Different phases of projected clustering in data analytics
In this article , we are going to discuss about different phases of projected clustering in data analytics in detail.
Three Phases for Projected Clustering :
- Initialization Phase
- Iterative Phase
- Refinement Phase
These are explained as following below.
1. Initialization Phase :
This phase comprises of two steps to select the superset.
- In the first step, it picks up a random sample data points whose size is proportional to the number of clusters that the user wish to produce which is given as,
S= random sample size A.k,
where A is a constant and k represents the number of clusters.
- The second step which uses the greedy method is accomplished to acquire a final set of points B.k,where B is a small constant.
This set is designated as M where hill climbing technique is put in during the next phase.
- Pick up a sample set of data point randomly.
- Pick up a set of data point which is probably the medoids of the cluster.
2. Iterative Phase :
From the initialization phase, we got a set of data points which should hold the medoids. This phase, we will find the best medoids from M. Randomly picks up the set of points M current, and restore the “bad” medoids from other point in M if required by which cluster quality is upgraded. The freshly formed meaningful medoid set is designated as M best.
For the medoids, following will be done as follows.
- Identify dimensions associated to the medoids.
- Allocate data points to the medoids.
- Gauge the clusters formed.
- Identify the poor medoid , and try the result of restoring poor medoid.
- The above procedure is replicate until we got a pleased result.

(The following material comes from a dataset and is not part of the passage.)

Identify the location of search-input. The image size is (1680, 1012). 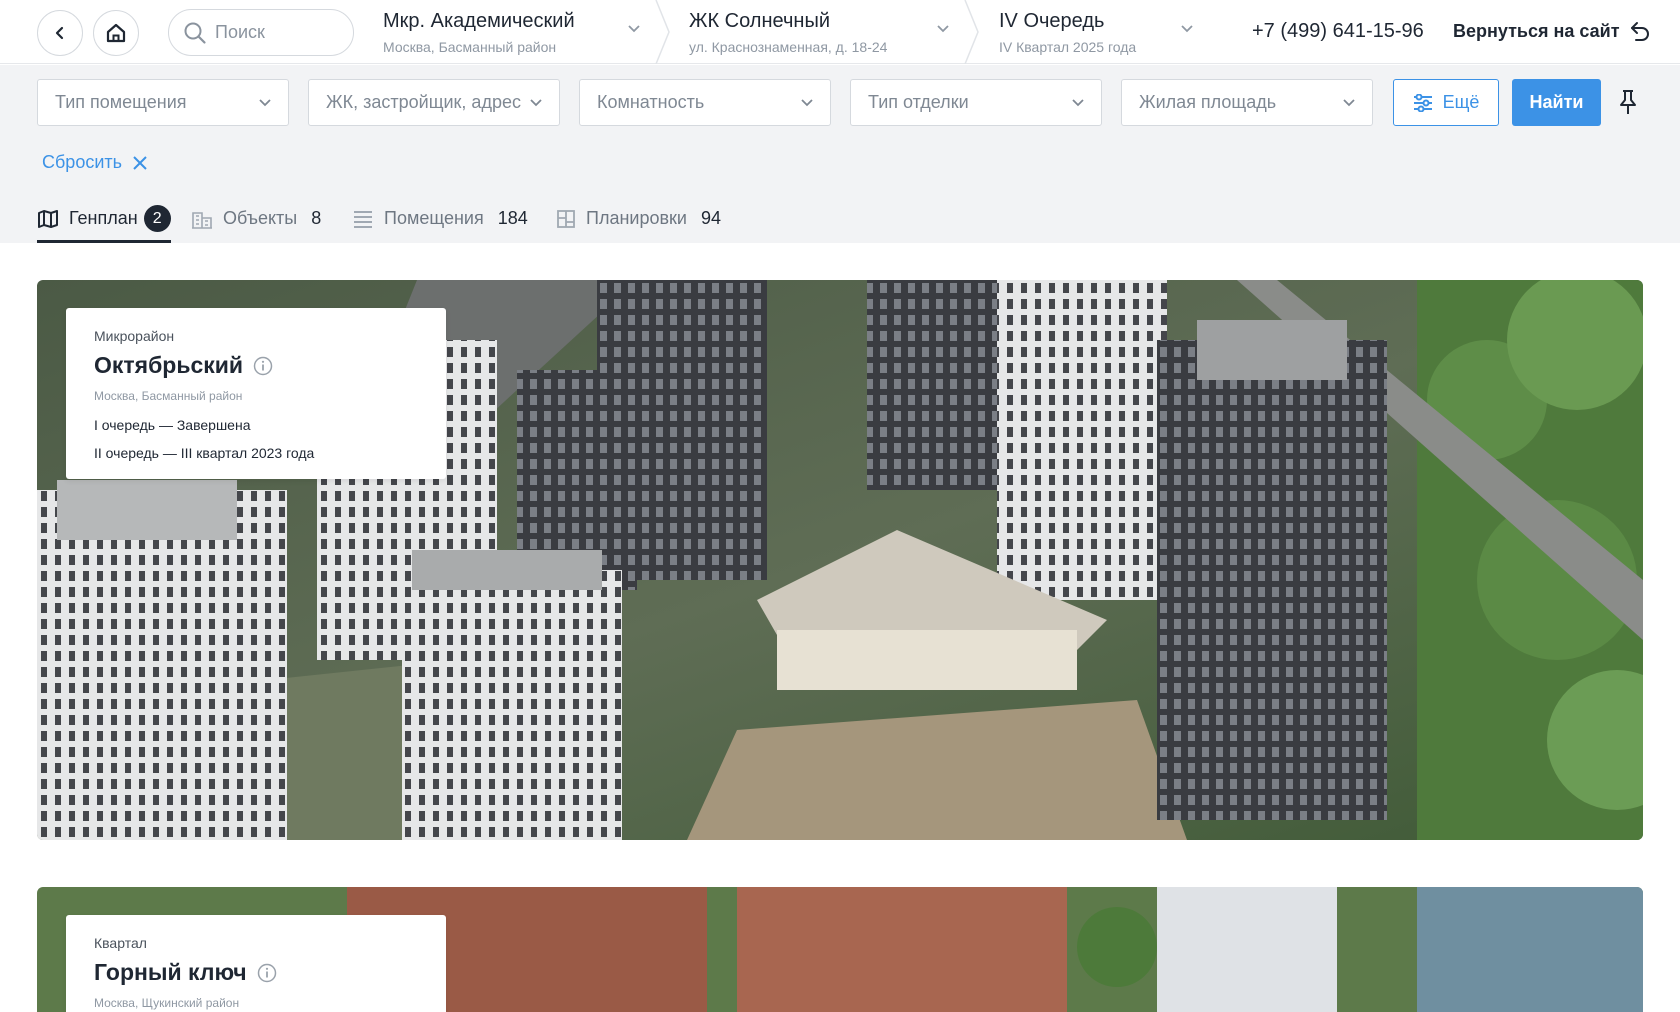
(275, 32).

3. Refinement Phase -Handle Outliers :
- The end step of this algorithm is refinement phase. This phase comprises of better quality of the clusters formed.
- The clusters C1,C2,C3,….,Ck formed during the iterative phase are the feed in to this phase.
- The native data set is passed over one or more times to enhance the quality of the clusters.
- The dimension sets Di found during the iterative phase are dispose of and new dimension sets are calculated for each of the cluster set Ci.
- Once when the new dimensions are calculated for the clusters, then the points are reassigned to the medoids comparative to these new sets of dimensions.
- Outliers are determined in the last pass over the data.
Major Drawback :
- The algorithm requires the average number of dimensions per cluster as framework in input. The performance of projected clustering is highly sensitized to the value of its input framework.
- If the average number of dimensions is erroneously estimated ,the presentation of projected clustering significantly worsens.